CONSEGNA:
Leggi l'articolo sul canile e indica se ognuna di queste frasi va d'accordo con quello che dice. Rispondi sì o no e riporta tra virgolette le parole esatte dell'articolo che lo mostrano.
1. La proprietaria del canile ha 70 anni.
2. Tutti i 58 Comuni convenzionati si trovano in provincia di Pordenone.
3. L'ordine di sgombero dell'Azienda Sanitaria è stato rispettato.

::: BRANO DA LEGGERE

Truffa 58 Comuni lucrando su gestione canile: denunciata 70enne

Pordenone, impediva le adozioni incassando comunque le diarie

FEB 12, 2020 -

Roma, 12 feb. (askanews) – Una 70enne, proprietaria di un canile a Pordenone, è stata denunciata dalla polizia per truffa ai danni dello Stato e peculato: sarebbe responsabile di una serie di comportamenti illeciti che, sfruttando i cani, le hanno garantito continuativamente e per un lungo periodo introiti illeciti per centinaia di migliaia di euro, pagati per il mantenimento degli animali nel canile da 58 Comuni convenzionati tra Friuli Venezia Giulia e Veneto (48 in provincia di Pordenone e 10 in provincia di Udine e Venezia).

Gli approfondimenti investigativi hanno evidenziato come gli animali venissero ricoverati senza l’attuazione delle procedure di riabilitazione previste e in più occasioni addirittura spostati dal canile all’abitazione privata della proprietaria della struttura, sottraendo in questo modo gli animali da ogni possibilità di adozione ed in piena violazione delle normative sanitarie regionali, fatti per i quali risulta tuttora pendente un provvedimento di diffida e ordine di sgombero esecutivo, emesso dalla competente Azienda Sanitaria, ad oggi non ottemperato.

::::::
::: MATERIALE DI PARTENZA

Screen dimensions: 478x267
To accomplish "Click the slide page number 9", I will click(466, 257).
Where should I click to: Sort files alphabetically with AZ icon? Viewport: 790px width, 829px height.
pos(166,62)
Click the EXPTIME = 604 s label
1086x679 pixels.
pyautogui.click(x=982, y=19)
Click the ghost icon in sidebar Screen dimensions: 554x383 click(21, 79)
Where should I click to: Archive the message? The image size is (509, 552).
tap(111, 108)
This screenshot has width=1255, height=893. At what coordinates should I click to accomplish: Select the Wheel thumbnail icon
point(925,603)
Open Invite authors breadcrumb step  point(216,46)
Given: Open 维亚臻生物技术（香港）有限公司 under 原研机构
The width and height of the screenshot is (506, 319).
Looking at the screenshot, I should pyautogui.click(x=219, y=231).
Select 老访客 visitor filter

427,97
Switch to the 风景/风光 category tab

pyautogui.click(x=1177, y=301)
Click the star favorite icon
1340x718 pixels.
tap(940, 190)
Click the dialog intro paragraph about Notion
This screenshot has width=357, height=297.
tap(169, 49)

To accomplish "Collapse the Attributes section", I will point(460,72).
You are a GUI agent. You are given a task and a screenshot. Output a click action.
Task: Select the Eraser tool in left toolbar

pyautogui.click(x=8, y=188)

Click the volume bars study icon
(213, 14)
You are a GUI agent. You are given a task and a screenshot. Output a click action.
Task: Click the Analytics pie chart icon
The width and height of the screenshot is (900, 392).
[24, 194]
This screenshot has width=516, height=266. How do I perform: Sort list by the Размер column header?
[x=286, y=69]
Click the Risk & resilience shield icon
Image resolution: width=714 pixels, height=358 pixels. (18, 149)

::::::

RISULTATO:
1. Sì: «Una 70enne, proprietaria di un canile a Pordenone»
2. No: «48 in provincia di Pordenone e 10 in provincia di Udine e Venezia»
3. No: «ad oggi non ottemperato»